Non, même si on en a souvent l'impression. Beaucoup de gens se rendent compte que quelque chose ne va pas ou qu'on profite d'eux. Et c'est là que se révèle le côté obscur de l'individualisation, avec cette réticence à aborder les grands sujets ensemble et à lutter collectivement pour le changement. Nous, qui avons notre humanité en commun, devons avoir le courage d'explorer ensemble de nouvelles voies et d'introduire de véritables changements. 
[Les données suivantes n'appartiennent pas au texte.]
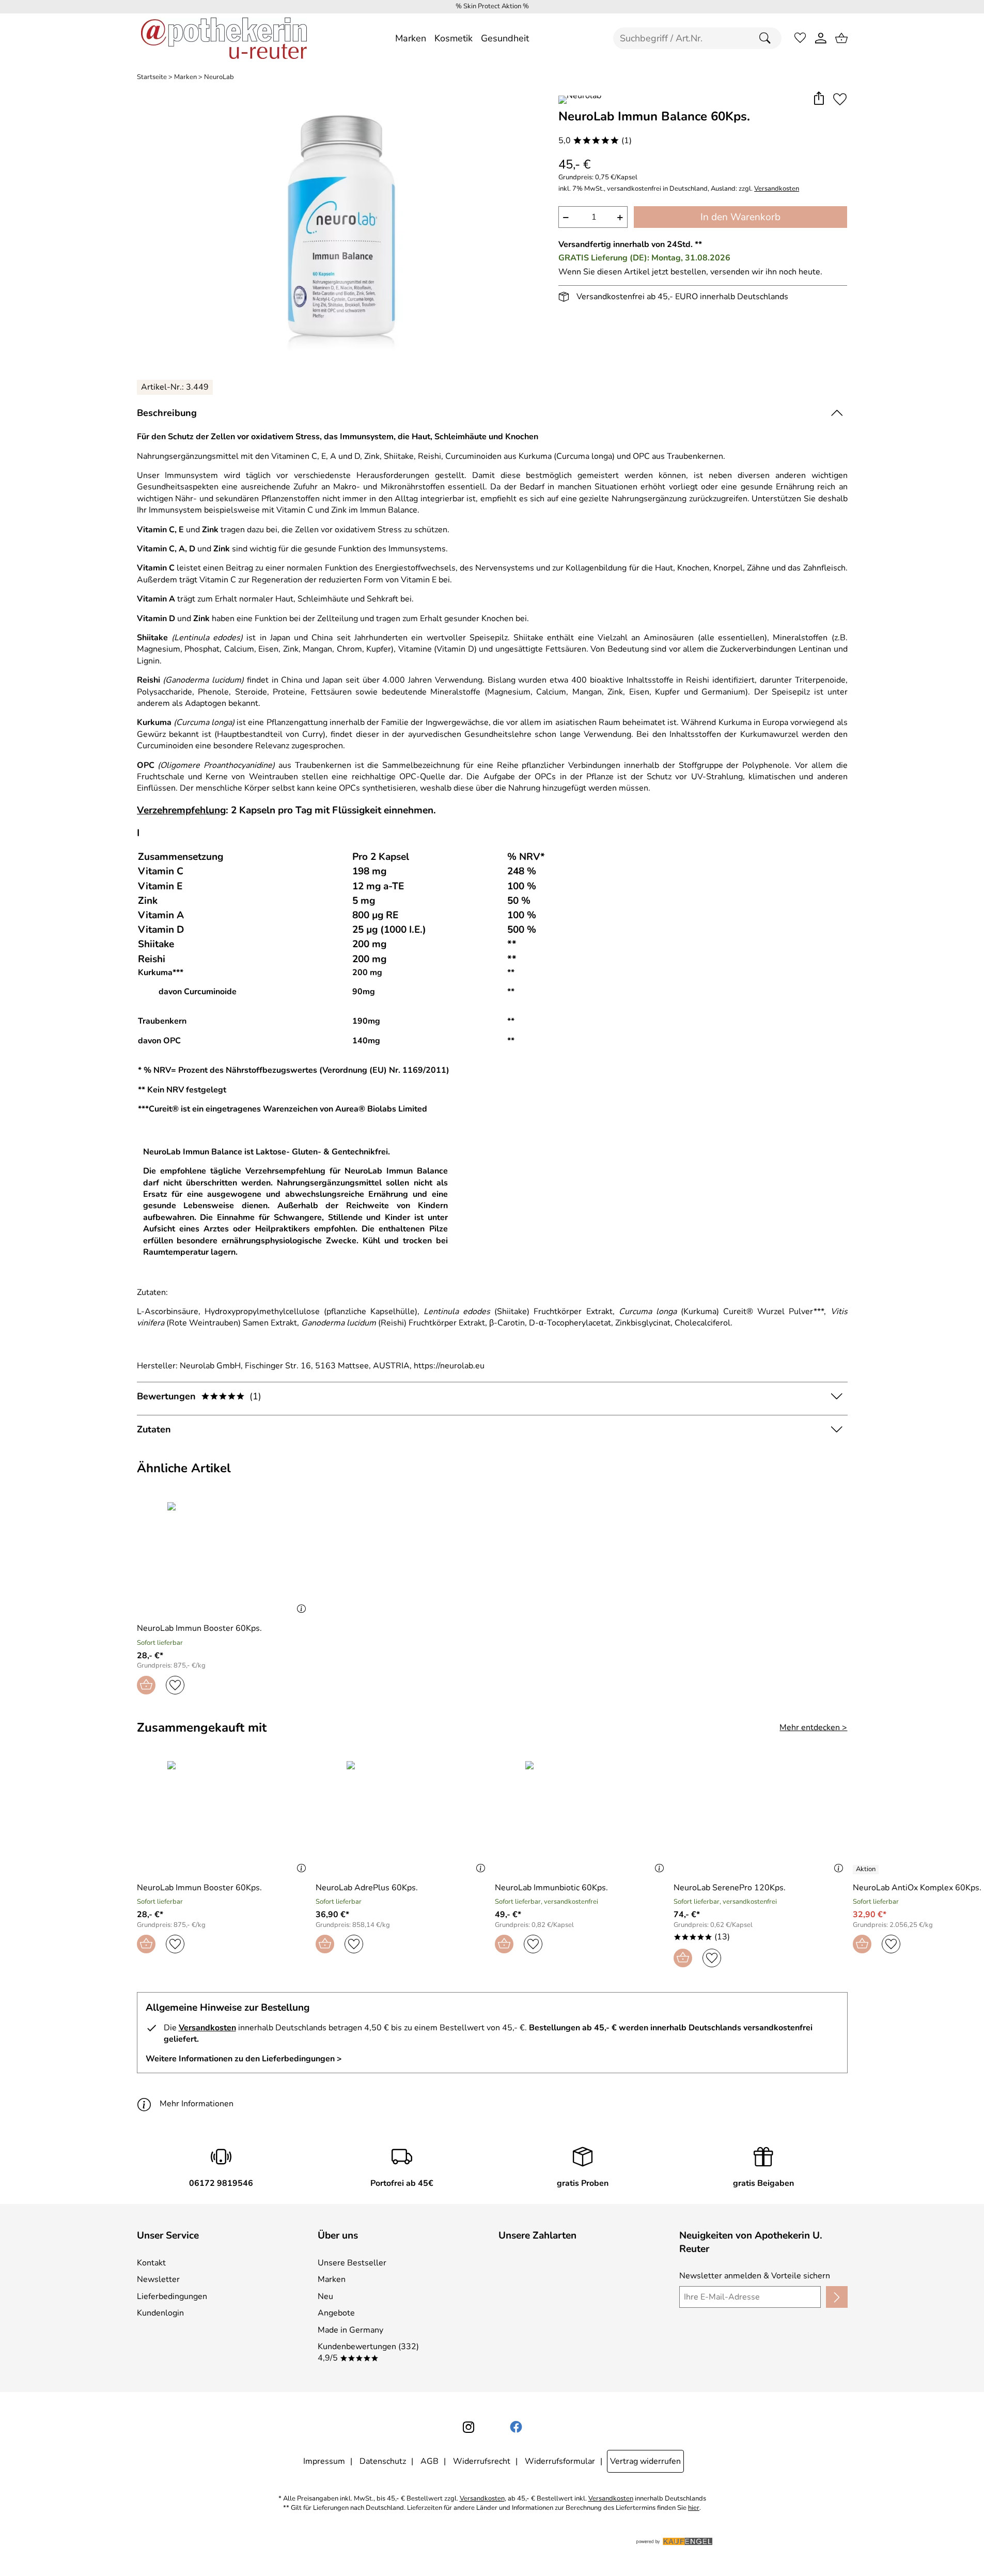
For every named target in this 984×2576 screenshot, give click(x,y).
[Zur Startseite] (224, 38)
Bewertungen (199, 1396)
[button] (819, 99)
Comment concrétiser nos valeurs ?

Je pense que la plupart des gens désirent une société dans laquelle chacun se sente respecté, apprécié et pris en compte. La clé réside dans le dialogue. Cela nous permet d'une part de trouver des personnes qui partagent nos idées et d'autre part de mieux comprendre celles qui ont un autre avis. On peut ainsi parler de ce qui est vraiment important pour nous. On sait par exemple que les travailleurs comprennent mieux les décisions de leurs supérieurs lorsqu'ils sont impliqués dans le processus décisionnel. Et inversement, je vois que de nombreux employeurs font preuve d'une grande compréhension pour les préoccupations de leurs employés. Lorsque nous avons établi nos valeurs et que nous avons identifié ce qui est vraiment important pour nous, il nous faut trouver la manière d'appliquer cela concrètement (dans le monde du travail). C'est ainsi que nous avons, par exemple, intégré la prise en compte des plus faibles dans les modèles de préretraite. La solidarité devient alors concrète. Lorsque nous y parvenons, à petite échelle ou à l'échelle de la société tout entière, nous contribuons, ensemble, à faire en sorte que les systèmes et les institutions soient réellement au service des gens.